After passing the incredible Palace of Fine Arts, the park populated by tourists speaking French, Italian, but not a word of English, I confronted the climb. It was like Lyon which I'd done previously, on a shorter route. Several blocks of increasing grade until the road gives way to a staircase. However, unlike at Lyon, the staircase then gives way to an as-steep concrete path. The thing has to be 40%, easy. It was challenging on foot; I could only imagine riding it! This was highlight #2.
To the top, I turned right to climb an additional block to what appeared to be the summit. This road, one block over, was actually Lyon Road, which I'd climbed previously. What an excellent climb each of these two roads provides!
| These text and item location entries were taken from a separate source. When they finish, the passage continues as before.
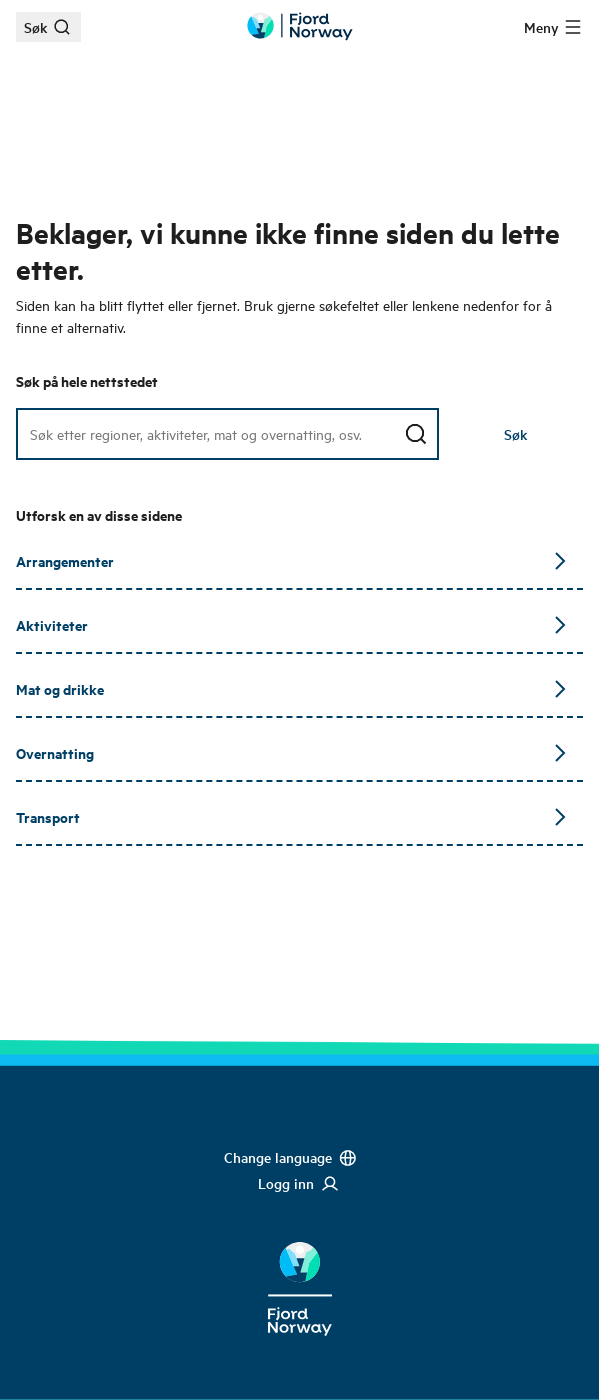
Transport (291, 816)
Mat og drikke (291, 688)
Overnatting (291, 752)
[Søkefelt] (227, 434)
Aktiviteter (291, 624)
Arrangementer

I enjoyed the descent of the other side. Descents are all about staying loose, going with the flow, and I'm getting better at them. At Post, before Geary, I turned left to Steiner, to the cycling route I know so well.
Then it was through Western Addition, up the climb to Alamo Square (cutting through the park via the stairs, which I can't do on a bike), down to Duboce, the zig-zag over the tracks to Steiner's sibling Sanchez, then toward Market Street and the Castro.
I was on autopilot now. 16th St, all the way. The streets I call home passed by. Guerrero... Dolores... Valencia... Market. At Florida, I turned left for a stop in Sports Basement. Bingo! They had an excellent running shirt, plain white except for a Sports Basement logo, and light and cheap. The woman working there I could "express my love for Sports Basement" by wearing it. The Sports Basement there does have a good feel about it. Good people work there.
Across Franklin Park to 17th (feeling a bit tired now), back to Potrero Hill....
12.8 miles, according to Google. 48.8% of a marathon, according to units. I felt good, energized if a bit tired. The next day was a recovery day, gym workout only. But I'd still feel this run two days after. Still, I love getting the miles in. And that's gotta be good for something when preparing for a possible marathon.